## PROBLEM REQUIREMENTS
Set down precisely the lines from the line with "Given: Click the red arrow icon beside 头条" through the end of the material, inclusive, and no pictures.

## INPUT
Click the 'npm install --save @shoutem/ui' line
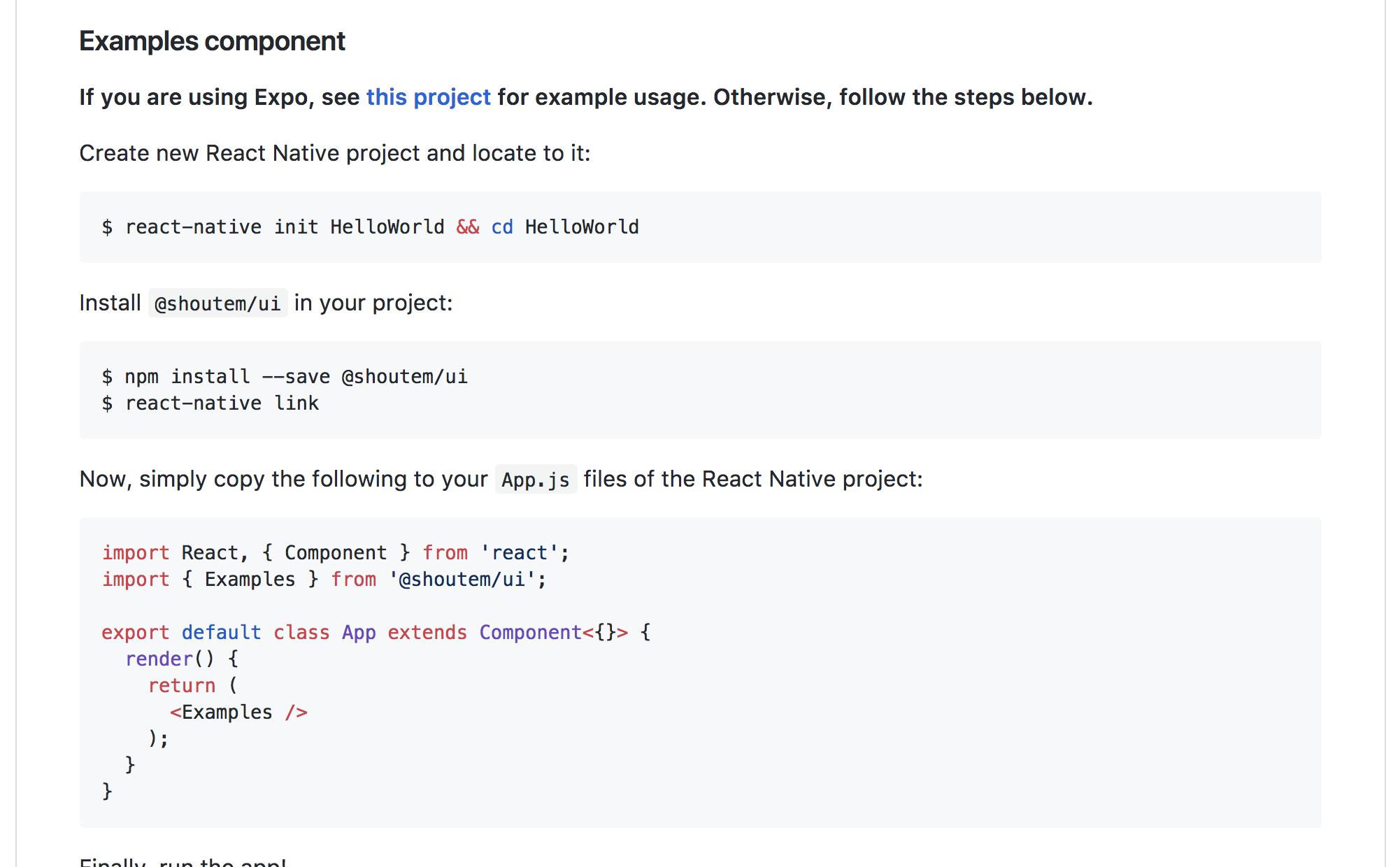The height and width of the screenshot is (867, 1400). (x=285, y=377)
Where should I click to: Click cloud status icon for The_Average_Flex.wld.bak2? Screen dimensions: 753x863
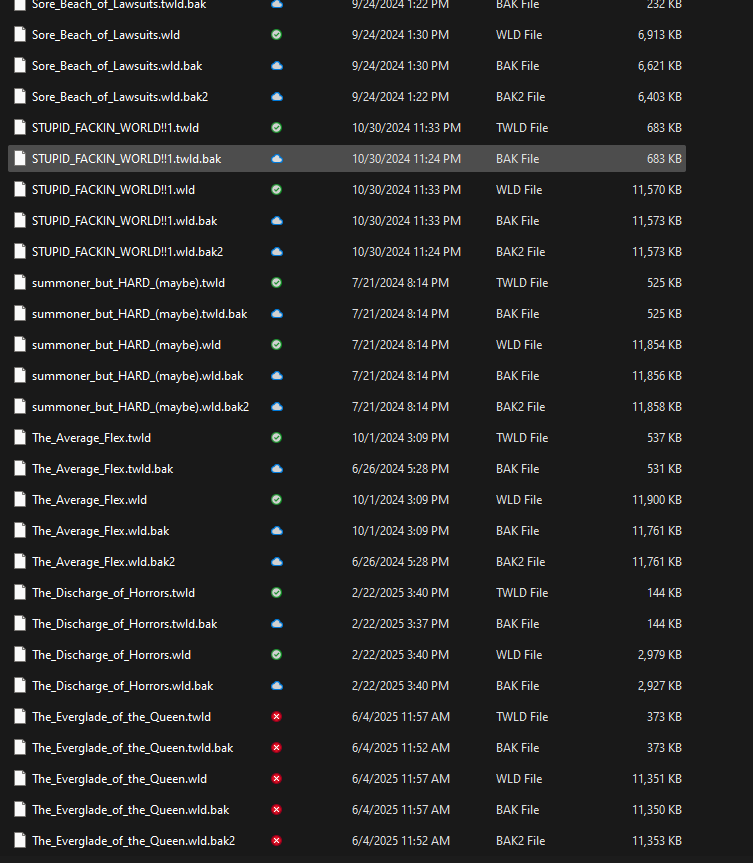coord(276,562)
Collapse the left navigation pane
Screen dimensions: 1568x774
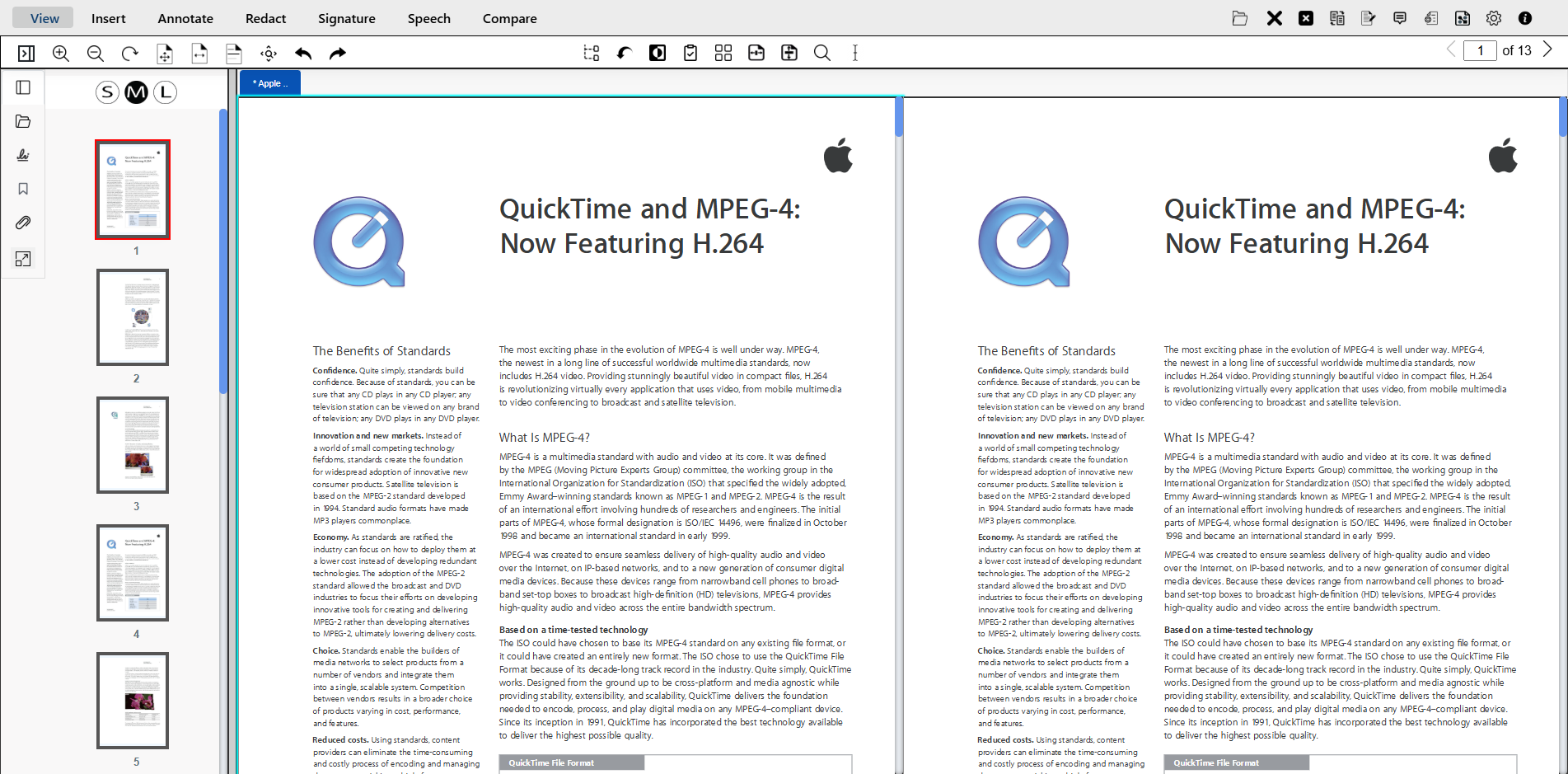click(26, 54)
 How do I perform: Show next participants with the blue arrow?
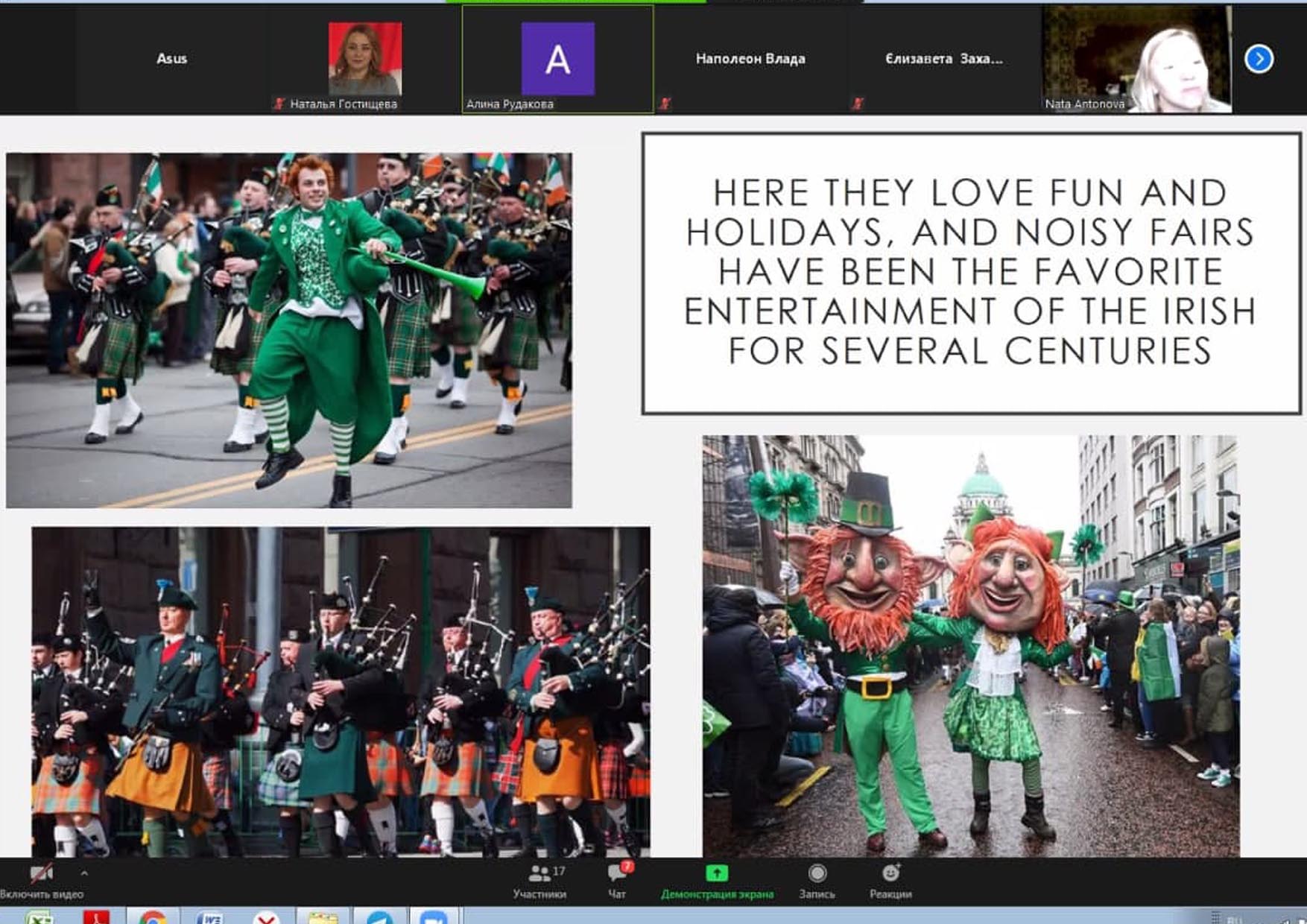[1259, 59]
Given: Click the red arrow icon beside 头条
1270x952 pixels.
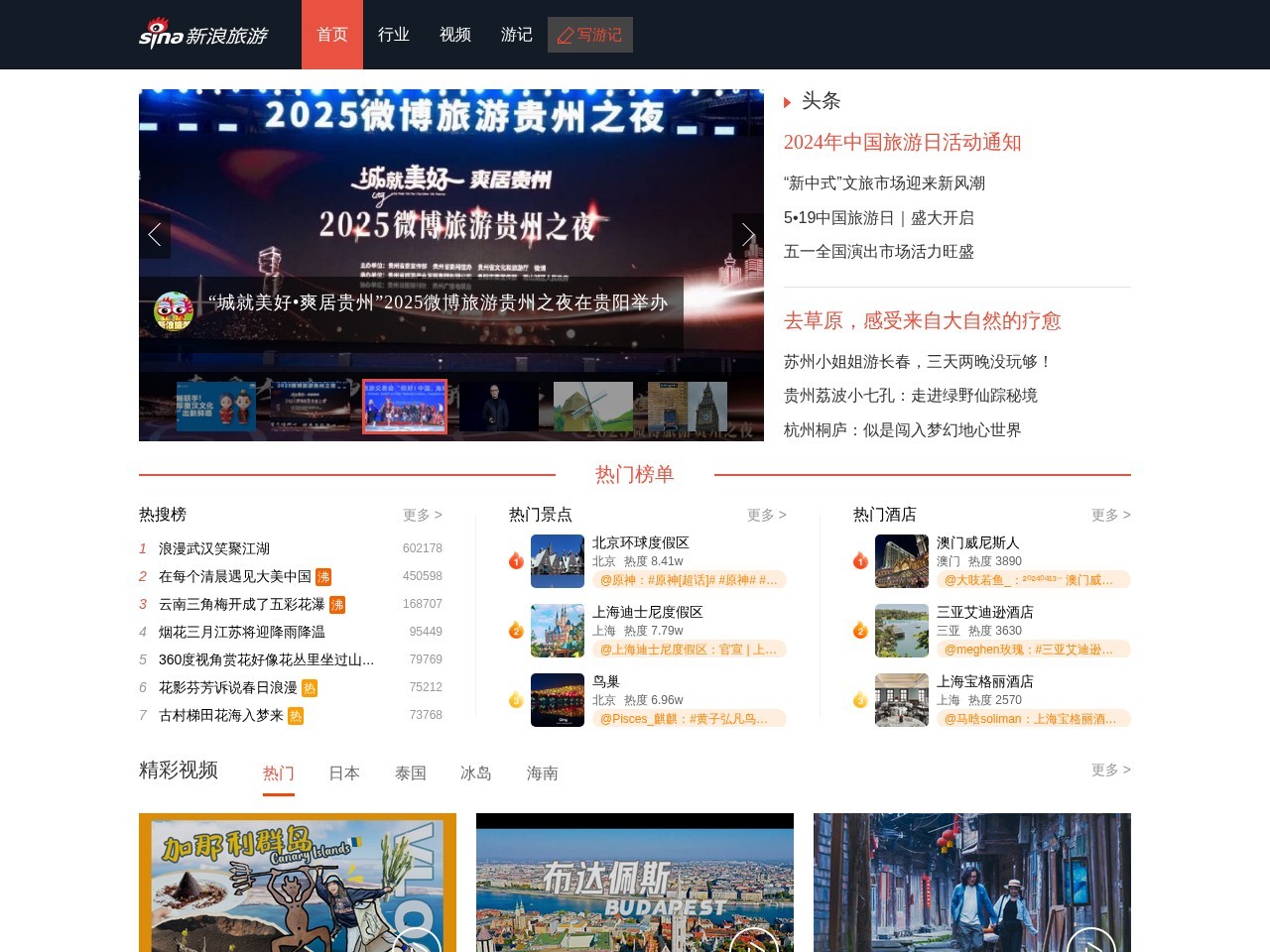Looking at the screenshot, I should [787, 101].
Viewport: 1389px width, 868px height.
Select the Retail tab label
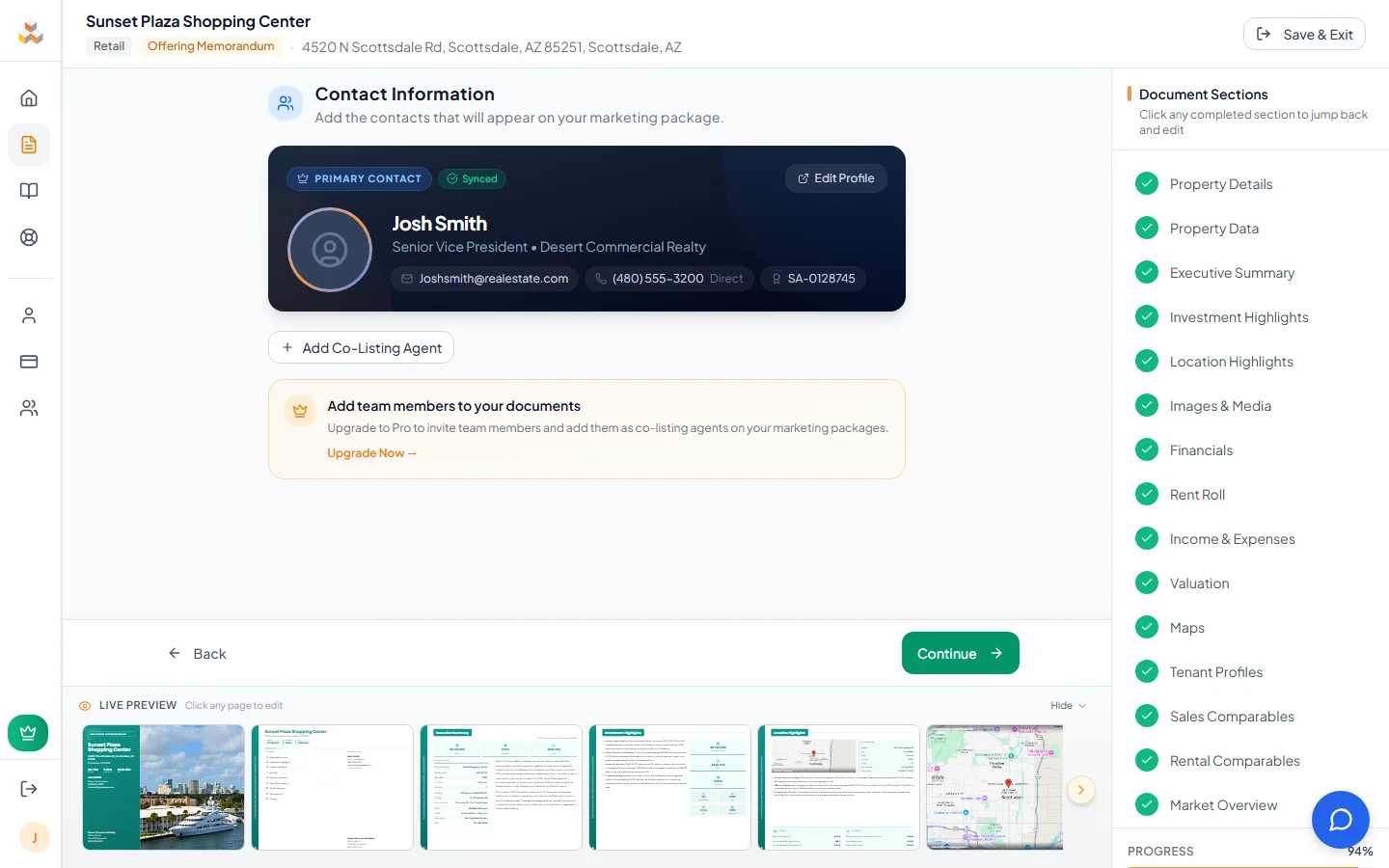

## TASK RESPONSE
Given: Click the red arrow icon beside 头条
1270x952 pixels.
Looking at the screenshot, I should [787, 101].
Viewport: 1389px width, 868px height.
Select the Retail tab label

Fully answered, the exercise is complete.